The soul: Albatross or asset? It seems as if soulless people, unhindered by conscience, have a huge advantage in life. They calculate their options without sentiment and act decisively to advance their objectives. But could a person who is nagged by inner voices become like them? Should he?
That's the quandary facing Paul Giamatti (played by -- who else? Paul Giamatti) in the futuristic seriocomedy "Cold Souls." Prickly, grumpy, prone to sulk over life's trivialities, Paul has a whole world of passions battling inside him. That's his gift as an actor, but it makes for an anxious daily life.
While rehearsing for a New York production of Chekhov's "Uncle Vanya," Paul feels overwhelmed by the character's melancholy. When he learns of a new high-tech procedure to remove souls, he decides to unburden himself. He visits the sleek, high-tech offices of Soul Storage where Dr. Flintstein (David Strathairn) is all glib reassurance. "When you've gotten rid of the soul," the doctor purrs, "everything makes so much more sense."
Giamatti is crestfallen to discover that his immortal essence resembles a chickpea.

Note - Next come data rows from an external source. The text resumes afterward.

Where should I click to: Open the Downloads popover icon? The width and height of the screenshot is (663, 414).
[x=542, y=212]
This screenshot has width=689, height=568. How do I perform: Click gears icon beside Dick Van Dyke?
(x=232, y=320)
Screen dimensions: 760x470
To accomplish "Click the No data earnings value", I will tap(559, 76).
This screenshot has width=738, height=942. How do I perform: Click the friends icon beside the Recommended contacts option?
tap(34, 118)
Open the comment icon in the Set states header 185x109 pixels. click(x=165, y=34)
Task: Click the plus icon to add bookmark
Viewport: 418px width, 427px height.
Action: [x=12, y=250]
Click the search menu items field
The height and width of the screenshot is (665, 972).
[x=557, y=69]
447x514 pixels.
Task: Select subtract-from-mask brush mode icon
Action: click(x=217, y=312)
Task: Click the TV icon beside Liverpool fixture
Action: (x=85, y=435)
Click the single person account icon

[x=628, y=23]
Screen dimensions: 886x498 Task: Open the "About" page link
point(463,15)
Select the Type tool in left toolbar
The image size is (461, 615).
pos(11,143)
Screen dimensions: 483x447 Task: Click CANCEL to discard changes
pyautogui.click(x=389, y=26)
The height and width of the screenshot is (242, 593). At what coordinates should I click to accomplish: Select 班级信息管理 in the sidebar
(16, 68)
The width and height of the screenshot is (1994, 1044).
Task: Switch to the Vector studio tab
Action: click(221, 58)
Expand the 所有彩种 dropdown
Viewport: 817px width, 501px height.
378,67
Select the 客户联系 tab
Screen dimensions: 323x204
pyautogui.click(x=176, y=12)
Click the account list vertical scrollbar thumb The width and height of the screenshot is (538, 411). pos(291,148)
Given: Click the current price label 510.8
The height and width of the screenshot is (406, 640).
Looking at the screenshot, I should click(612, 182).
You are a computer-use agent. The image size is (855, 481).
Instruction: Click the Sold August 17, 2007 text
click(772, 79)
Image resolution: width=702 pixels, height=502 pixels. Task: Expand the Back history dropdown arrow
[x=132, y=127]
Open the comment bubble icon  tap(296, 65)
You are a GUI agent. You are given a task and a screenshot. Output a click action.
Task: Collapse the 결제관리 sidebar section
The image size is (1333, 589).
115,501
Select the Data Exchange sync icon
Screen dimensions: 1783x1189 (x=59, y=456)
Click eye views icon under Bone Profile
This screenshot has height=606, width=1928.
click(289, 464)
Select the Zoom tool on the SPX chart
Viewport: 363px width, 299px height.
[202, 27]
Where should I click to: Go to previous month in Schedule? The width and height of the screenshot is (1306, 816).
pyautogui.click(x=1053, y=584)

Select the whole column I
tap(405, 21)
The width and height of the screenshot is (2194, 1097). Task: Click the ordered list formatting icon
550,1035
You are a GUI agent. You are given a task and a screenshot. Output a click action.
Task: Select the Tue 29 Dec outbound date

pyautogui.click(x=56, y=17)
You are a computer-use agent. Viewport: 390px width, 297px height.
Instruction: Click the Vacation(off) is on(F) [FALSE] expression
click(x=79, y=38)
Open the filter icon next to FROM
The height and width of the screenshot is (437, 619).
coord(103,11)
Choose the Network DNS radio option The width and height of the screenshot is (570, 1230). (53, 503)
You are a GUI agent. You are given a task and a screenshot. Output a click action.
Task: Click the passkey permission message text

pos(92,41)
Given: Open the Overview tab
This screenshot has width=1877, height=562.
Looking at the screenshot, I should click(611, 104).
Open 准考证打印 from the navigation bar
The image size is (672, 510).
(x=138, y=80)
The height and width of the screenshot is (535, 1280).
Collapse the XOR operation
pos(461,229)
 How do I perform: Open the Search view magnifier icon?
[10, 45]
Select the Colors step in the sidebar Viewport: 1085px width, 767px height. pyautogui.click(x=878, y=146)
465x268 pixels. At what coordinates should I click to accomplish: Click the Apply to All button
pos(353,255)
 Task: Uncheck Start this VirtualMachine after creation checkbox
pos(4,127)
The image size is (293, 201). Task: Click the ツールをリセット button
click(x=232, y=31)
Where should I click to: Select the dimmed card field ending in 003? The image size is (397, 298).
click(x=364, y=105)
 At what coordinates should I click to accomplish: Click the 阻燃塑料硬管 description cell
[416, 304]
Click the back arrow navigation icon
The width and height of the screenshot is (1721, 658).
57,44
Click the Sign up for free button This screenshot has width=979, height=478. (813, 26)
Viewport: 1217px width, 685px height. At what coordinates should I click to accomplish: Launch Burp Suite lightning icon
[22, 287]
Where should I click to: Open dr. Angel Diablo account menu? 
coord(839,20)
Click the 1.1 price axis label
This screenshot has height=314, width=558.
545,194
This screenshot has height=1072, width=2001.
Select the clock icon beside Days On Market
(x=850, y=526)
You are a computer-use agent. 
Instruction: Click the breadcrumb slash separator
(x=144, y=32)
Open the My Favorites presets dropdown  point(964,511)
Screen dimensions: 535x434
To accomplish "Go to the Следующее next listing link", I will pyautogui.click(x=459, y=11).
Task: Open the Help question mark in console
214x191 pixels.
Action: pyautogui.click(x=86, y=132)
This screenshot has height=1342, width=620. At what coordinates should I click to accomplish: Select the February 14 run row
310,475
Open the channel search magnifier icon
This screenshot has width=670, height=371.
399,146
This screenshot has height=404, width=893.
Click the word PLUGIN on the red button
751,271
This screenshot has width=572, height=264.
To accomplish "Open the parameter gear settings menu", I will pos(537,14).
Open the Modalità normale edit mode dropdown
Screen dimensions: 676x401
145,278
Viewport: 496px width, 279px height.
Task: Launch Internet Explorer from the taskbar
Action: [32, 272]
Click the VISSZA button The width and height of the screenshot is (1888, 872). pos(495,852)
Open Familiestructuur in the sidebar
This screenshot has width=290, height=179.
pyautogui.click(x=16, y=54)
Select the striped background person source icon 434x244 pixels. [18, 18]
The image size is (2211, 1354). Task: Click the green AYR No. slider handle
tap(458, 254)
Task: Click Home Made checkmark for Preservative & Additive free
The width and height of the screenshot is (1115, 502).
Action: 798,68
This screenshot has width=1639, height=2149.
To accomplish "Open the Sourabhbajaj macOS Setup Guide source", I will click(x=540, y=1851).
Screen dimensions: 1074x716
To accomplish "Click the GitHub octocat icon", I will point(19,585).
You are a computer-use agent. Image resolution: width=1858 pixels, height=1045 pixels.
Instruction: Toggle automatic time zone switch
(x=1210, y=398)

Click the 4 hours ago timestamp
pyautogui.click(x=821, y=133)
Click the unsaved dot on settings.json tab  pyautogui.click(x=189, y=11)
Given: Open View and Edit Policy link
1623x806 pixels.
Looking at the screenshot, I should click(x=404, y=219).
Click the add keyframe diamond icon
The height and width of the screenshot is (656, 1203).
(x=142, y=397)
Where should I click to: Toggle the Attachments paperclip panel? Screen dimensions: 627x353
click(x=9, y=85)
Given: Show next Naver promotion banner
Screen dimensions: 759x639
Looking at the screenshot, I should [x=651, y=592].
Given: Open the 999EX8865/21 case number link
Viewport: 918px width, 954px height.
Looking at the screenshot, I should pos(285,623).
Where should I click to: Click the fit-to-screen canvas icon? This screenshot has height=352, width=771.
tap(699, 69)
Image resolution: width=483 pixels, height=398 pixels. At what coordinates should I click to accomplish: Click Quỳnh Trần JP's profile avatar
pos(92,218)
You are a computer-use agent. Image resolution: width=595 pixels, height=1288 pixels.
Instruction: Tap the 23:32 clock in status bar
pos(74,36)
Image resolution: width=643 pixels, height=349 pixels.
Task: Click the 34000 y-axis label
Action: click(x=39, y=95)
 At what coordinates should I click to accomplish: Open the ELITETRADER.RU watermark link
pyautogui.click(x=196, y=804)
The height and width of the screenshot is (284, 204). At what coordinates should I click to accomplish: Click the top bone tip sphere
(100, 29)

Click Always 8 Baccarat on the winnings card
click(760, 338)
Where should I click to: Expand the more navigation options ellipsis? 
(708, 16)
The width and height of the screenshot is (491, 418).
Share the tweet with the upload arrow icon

Flintstein is concerned with more practical matters. He informs Paul that he can avoid sales tax by storing his soul in New Jersey.
In her feature debut, writer/director Sophie Barthes handles weighty issues with a light touch. Her through-the-looking-glass fantasy is silliness with a hint of transcendence. It turns the eternal spirit-body problem into a springboard for sly jokes and trippy philosophy. It's also a great platform for its star. Giamatti gets to play the role of a lifetime: Himself with the "Giamatti-ness" removed.
As promised, Paul feels lighter and less stressed without his existential baggage. But that is not the ideal mindset to play a glum Russian. He bounds through his next rehearsal of "Vanya" as if he were performing a dinner-theater sex farce. His eyes are blank despite his grins and scowls. He flails his arms and gooses his costar.
Things go poorly at home. Paul's wife (Emily Watson) can't relate to her newly soulless mate. Paul visits Dr. Flintstein to re-implant his soul, but the doctor warns, "you'll feel the unbearable weight again." So Paul leases one belonging to a Russian poet, which should be ideal, but isn't.
He asks for his own soul back, angst and all. There's been a little mixup. It's inside another client, the last person a vain, neurotic performer would want to have possession of his essence. With the aid of a mysterious beauty named Nina (Dina Korzun), Paul travels to Russia to recover the soul he thought he could live better without.
Peppered with ingenious twists of imagination, "Cold Souls" walks a tightrope between intellectual slapstick and edgy social commentary. Virtuoso cinematographer Andrij Parekh gives the film an elegant, uneasy Kubrickian look that complements the action to perfection. This is a film to be savored as it evolves from idiosyncratic characters and oddball premises to situations that are universal. I wouldn't recommend it to someone looking for a nonstop hoot, but "Cold Souls" made me laugh hard and think harder. What more could you want?